**Kutipan untuk Dibaca:**

========

Sebelumnya, dalam beberapa video yang beredar di aplikasi X, terdapat pernyataan mantan Ketua KPK Agus Raharjo yang menceritakan ketika mendapat tekanan langsung dari Presiden.
"Waktu zaman saya, KPK mau dicoba untuk dijadikan alat kekuasaan, tapi waktu itu masih independen. Masih tidak di bawah Presiden, kita masih bisa menyangkal, bisa tidak mengikuti apa yang diinginkan Presiden," kata Agus dalam video tersebut.
Dibeberkan Agus, pernyataan itu baru pertama kali dia ungkapkan di media. Selama ini dia hanya memendam sembari mengikuti setiap perkembangan.
"Mohon maaf ini perlu saya ungkapkan karena semuanya harus jelas dan saya pikir baru sekali ini saya mengungkapkan di media yang kemudian ditonton orang banyak," ucapnya.
"Bicara kepada beberapa teman sudah, tapi kalau di media belum. Mohon maaf, saya terus terang pada kasus e-KTP, saya dipanggil sendirian oleh Presiden," Agus menuturkan.

========

**Data yang Diberikan:**
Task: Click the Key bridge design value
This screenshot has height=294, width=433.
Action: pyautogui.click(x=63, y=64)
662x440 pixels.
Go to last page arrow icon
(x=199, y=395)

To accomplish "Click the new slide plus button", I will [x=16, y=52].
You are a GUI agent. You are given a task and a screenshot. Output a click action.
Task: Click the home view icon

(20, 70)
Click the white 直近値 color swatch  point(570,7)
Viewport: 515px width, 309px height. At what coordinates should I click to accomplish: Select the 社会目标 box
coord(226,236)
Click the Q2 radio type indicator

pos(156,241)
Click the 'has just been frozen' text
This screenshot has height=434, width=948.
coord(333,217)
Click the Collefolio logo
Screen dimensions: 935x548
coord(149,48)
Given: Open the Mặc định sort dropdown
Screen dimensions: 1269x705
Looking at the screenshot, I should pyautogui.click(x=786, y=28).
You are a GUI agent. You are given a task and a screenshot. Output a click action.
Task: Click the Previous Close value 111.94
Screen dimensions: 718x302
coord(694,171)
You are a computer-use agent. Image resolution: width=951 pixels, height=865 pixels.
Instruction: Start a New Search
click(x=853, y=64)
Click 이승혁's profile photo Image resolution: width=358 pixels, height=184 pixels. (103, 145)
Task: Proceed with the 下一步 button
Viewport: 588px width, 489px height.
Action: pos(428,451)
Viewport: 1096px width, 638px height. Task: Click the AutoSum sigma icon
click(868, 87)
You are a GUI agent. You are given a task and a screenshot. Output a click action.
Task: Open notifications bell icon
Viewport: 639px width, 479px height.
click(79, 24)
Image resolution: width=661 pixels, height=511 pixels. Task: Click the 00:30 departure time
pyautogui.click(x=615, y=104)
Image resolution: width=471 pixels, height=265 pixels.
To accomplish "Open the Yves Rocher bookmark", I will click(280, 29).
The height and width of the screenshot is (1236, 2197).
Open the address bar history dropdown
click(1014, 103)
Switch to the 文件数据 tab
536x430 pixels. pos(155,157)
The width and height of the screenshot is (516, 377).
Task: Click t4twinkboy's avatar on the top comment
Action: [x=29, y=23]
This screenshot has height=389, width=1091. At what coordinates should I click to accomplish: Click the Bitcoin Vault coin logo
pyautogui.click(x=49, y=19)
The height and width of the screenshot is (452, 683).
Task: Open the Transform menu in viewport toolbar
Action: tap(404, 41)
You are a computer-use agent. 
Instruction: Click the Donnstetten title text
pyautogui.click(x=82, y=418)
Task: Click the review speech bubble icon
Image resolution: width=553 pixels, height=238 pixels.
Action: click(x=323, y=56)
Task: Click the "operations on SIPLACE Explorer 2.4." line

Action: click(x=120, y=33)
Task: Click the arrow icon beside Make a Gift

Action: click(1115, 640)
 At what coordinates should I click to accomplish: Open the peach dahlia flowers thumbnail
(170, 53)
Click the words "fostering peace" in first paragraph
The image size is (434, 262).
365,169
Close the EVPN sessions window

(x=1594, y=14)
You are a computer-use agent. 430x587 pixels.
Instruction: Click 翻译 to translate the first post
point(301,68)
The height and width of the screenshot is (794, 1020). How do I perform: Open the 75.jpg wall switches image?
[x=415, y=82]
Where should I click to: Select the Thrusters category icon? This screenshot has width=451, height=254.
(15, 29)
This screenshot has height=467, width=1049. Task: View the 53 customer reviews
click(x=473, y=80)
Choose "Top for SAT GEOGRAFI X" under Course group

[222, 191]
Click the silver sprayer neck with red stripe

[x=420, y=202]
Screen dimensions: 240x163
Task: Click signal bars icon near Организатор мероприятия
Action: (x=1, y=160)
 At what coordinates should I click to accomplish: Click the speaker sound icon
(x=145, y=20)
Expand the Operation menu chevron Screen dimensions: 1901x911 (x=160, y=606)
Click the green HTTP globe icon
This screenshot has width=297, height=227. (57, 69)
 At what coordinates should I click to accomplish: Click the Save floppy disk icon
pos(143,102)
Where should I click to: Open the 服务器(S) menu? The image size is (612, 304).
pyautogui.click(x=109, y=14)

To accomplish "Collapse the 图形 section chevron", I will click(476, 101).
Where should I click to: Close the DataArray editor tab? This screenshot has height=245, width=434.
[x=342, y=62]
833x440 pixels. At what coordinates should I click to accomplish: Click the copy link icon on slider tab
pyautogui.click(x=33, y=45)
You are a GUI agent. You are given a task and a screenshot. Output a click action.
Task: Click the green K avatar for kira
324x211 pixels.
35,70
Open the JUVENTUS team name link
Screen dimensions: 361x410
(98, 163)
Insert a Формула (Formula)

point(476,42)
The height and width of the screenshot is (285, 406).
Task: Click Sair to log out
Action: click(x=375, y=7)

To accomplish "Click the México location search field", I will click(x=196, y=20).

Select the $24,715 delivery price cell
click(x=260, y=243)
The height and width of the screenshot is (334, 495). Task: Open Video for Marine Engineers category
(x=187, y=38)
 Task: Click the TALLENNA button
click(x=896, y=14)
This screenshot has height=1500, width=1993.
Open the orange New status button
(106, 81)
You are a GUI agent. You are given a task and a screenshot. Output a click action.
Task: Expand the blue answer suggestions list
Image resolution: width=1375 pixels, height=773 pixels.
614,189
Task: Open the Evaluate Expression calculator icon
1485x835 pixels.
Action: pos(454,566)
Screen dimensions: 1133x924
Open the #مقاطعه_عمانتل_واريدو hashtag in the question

========

**Yang Anda Kerjakan:** Teruskan kutipan tentang pengakuan Agus Raharjo soal tekanan dari Presiden, dimulai tepat setelah kalimat terakhirnya. Data tersebut merupakan bahan terpisah dari kutipan di atas.

**Hasil Latihan:**
Diceritakan Agus, saat dipanggil oleh Presiden, bukan melalui ruang wartawan, melainkan di ruang masjid kecil.
"Dipanggilnya juga bukan lewat ruang wartawan tapi di ruang masjid kecil," imbuhnya.
Tambahnya, saat memasuki ruangan tersebut, dia sudah disambut Presiden dengan wajah yang marah.
"Di sana begitu saya masuk, Presiden sudah marah. Karena baru saya masuk, beliau sudah teriak hentikan!," tukasnya mengikuti gaya bicara Jokowi.
Awalnya, Agus mengaku masih belum mengerti kasus apa yang diminta Presiden untuk dihentikan.
"Setelah saya duduk yang suruh hentikan itu ternyata kasusnya pak Setyo Novanto, ketua DPR waktu itu yang mempunyai kasus e-KTP. Mengingat Surat Perintah Penyidikan (Sprindik) telah diterbitkan," ingatnya.
Karena KPK tidak punya SP3, kata Agus, dia mengatakan tidak mungkin dirinya menghentikan atau membatalkan kasus tersebut.
"Saya bicara apa adanya saja, sprindik sudah saya keluarkan tiga minggu yang lalu, saat itu di KPK tidak ada SP3, tidak mungkin saya memberhentikan itu," terangnya.
Hingga pada akhirnya, dikatakan Agus, dilakukan revisi Undang-undang. KPK pada hasil revisi tersebut menjadi di bawah kendali Presiden.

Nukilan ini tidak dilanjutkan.